Loss-on-ignition (LOI) has been widely used for estimating sediment organic matter and thus a proxy for OC10,11. While the widely used conversion factors from organic matter to OC (e.g., 0.58 or 1.724 for OC to LOI) is commonplace in C stock estimates, these conversion factors only apply to some soils or specific components of soils, and has been found to be too low for most soils12. In cases where conversion factors for mangroves were estimated, the samples were collected from only one or a few sites (Supplementary Table 1).
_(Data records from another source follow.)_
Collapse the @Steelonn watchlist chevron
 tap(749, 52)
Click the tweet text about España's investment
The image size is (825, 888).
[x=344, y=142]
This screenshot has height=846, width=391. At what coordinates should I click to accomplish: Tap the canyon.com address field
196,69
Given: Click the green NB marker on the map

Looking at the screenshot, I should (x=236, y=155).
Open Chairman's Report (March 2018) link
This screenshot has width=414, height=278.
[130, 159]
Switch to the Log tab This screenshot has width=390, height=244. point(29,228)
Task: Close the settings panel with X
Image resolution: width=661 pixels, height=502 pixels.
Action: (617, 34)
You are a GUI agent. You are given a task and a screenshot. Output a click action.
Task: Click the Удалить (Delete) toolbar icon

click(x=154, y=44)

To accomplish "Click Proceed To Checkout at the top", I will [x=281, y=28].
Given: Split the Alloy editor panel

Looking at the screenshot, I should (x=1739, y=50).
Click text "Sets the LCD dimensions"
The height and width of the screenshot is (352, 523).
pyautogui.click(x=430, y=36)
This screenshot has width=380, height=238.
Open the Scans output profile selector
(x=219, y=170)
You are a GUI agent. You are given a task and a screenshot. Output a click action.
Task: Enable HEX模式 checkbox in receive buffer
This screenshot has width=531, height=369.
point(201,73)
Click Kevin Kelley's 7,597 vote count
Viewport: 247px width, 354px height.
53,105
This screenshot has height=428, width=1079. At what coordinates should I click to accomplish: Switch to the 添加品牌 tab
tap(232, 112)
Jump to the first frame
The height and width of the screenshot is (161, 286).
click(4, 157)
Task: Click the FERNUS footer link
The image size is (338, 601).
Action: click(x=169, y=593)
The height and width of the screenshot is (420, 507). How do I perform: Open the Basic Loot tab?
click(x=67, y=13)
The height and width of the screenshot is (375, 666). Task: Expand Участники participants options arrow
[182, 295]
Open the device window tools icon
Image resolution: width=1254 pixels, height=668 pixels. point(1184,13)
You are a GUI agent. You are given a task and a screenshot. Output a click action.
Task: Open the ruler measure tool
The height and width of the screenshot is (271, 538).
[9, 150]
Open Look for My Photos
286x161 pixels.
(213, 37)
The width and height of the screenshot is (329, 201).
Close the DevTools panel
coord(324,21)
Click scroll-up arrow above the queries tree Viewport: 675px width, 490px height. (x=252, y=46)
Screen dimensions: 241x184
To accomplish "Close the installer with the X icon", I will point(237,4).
This partly, if not entirely, biases the global sediment OC stocks in mangroves when using conversion factors estimated from specific mangrove sites or other habitats to convert OC from LOI9,13. For example, young marshes are characterised by sediments with low OC content have an OC:LOI ratio of around 40%14, corresponding to a LOI:OC ratio of 2.5. Low OC sediments are common in coastal ecosystems, such as calcareous deposits produced by calcifying organisms, or those with strong contributions from terrestrial and estuarine sources. Young vegetated and other coastal habitats with low sedimentary OC are usually smaller in spatial extent but are more efficient in carbon accumulation than adjacent tidal flats15,16. Nevertheless, their OC:LOI ratios are largely unknown, and even if measured, are not differentiated from other organic-rich sediments when estimating OC from organic matter by the LOI method14.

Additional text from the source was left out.